DATASET ENTRIES:
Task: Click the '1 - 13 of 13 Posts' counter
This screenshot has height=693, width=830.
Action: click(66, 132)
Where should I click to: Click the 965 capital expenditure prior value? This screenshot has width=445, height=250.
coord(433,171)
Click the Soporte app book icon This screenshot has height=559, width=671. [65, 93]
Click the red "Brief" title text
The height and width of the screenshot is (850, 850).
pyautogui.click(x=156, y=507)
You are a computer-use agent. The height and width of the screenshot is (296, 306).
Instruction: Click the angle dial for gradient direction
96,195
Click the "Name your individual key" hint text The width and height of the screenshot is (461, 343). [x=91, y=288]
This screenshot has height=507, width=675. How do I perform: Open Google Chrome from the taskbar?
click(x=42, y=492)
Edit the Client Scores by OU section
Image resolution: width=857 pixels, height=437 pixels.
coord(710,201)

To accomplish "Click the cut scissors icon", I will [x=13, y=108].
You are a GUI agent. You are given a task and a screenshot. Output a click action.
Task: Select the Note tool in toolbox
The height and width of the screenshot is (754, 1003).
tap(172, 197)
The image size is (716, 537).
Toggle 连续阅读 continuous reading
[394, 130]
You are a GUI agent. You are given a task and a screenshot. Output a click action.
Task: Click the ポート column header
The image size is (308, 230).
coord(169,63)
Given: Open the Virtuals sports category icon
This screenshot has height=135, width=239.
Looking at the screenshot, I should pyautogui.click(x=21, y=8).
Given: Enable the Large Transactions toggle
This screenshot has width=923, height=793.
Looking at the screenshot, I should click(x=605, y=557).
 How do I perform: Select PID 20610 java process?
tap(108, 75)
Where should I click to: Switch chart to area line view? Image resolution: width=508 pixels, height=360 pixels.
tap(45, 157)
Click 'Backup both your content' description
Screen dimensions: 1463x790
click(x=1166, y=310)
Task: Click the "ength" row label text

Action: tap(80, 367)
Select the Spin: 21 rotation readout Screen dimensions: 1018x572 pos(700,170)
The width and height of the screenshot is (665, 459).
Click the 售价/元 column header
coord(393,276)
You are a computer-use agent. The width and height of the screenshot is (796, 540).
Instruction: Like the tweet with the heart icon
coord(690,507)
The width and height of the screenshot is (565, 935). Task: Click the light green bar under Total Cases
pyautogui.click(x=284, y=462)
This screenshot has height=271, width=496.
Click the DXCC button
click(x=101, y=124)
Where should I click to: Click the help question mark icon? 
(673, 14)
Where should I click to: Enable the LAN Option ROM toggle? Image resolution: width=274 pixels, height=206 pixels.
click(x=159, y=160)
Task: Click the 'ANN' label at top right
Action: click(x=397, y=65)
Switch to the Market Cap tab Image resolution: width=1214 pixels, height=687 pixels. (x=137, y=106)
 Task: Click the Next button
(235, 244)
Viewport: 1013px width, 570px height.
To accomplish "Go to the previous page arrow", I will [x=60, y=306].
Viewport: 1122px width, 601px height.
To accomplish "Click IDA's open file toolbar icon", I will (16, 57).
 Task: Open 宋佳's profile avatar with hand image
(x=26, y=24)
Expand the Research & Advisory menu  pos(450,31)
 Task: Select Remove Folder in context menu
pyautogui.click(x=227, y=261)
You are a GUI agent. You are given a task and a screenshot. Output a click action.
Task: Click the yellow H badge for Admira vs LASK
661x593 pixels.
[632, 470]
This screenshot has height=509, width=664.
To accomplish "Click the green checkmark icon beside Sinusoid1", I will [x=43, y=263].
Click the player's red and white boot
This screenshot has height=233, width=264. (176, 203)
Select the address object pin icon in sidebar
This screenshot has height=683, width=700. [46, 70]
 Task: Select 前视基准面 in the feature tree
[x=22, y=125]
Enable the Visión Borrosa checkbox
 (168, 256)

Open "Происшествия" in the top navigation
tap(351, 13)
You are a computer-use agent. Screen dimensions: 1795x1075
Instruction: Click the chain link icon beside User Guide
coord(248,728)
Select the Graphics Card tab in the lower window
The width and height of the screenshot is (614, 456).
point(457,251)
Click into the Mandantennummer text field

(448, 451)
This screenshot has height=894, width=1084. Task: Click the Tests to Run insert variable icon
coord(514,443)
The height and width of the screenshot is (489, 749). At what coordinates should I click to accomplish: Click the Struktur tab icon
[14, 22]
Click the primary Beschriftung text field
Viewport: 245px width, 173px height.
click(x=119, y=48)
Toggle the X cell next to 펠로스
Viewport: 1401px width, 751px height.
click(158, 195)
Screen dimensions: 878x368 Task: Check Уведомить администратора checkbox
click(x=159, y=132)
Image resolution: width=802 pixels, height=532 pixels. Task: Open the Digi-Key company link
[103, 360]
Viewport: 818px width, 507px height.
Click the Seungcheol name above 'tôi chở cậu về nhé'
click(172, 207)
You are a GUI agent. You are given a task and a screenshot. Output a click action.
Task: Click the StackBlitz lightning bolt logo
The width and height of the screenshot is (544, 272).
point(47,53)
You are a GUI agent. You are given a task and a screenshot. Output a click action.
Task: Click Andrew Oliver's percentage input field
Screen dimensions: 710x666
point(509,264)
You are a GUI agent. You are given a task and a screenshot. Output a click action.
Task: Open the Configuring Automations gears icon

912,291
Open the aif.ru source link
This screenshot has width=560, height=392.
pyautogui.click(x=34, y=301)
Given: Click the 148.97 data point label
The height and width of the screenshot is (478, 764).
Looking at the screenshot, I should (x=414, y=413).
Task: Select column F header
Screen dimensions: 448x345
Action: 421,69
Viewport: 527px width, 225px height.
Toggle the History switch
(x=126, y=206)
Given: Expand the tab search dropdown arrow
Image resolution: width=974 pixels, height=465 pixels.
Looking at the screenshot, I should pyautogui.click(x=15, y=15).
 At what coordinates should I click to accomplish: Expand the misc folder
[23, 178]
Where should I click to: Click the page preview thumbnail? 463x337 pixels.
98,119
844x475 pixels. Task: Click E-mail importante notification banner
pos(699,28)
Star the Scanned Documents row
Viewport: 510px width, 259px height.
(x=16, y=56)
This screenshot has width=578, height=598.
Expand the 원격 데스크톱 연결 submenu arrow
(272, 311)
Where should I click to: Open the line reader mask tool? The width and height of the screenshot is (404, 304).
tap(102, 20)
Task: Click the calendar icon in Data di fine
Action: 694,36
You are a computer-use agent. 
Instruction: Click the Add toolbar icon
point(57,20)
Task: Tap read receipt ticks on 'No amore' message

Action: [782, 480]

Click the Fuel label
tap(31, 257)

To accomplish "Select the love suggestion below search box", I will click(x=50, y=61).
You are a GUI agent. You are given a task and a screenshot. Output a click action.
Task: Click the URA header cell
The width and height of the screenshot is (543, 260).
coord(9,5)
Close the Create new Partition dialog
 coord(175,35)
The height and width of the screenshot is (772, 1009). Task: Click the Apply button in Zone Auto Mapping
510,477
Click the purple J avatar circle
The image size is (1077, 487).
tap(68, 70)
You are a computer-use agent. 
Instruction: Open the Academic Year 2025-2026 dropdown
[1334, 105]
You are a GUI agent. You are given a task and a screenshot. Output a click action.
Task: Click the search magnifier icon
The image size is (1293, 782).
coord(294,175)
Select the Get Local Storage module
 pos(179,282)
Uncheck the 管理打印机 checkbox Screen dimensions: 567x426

EXERCISE PROMPT: Number of lines containing the word "computer" in the material above: report this figure and nothing more.

EXPECTED ANSWER: 5